(Collected data)
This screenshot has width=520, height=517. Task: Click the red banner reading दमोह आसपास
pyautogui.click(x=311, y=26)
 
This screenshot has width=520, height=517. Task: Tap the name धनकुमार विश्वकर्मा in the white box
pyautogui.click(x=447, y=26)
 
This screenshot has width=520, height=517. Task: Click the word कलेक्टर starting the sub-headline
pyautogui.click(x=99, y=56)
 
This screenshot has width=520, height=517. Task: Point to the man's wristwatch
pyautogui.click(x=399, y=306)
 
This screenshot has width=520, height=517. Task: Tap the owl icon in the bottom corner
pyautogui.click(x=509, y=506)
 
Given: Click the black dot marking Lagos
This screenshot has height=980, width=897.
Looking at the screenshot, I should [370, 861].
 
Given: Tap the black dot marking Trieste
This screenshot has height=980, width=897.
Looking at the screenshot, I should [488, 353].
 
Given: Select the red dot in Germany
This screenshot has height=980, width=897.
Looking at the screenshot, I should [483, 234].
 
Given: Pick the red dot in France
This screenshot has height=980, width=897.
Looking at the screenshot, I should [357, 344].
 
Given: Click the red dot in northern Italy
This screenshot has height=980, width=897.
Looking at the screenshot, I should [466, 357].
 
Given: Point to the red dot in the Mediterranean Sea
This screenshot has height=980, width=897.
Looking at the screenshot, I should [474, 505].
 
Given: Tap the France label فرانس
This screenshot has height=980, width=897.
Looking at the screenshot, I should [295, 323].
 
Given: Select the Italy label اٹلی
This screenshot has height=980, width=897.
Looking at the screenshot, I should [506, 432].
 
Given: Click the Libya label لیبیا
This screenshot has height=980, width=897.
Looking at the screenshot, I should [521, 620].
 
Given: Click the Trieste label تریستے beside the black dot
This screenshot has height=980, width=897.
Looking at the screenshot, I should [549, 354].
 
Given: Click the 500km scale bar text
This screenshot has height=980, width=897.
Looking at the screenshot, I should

**TASK BRIEF:**
Rewrite the lines starting with the one containing "This screenshot has width=520, height=517. Task: Tap the owl" and ending with the one containing "pyautogui.click(x=509, y=506)", replacing "owl" with "bird" and leaving everything else unchanged.

**THE RESPONSE:**
This screenshot has width=520, height=517. Task: Tap the bird icon in the bottom corner
pyautogui.click(x=509, y=506)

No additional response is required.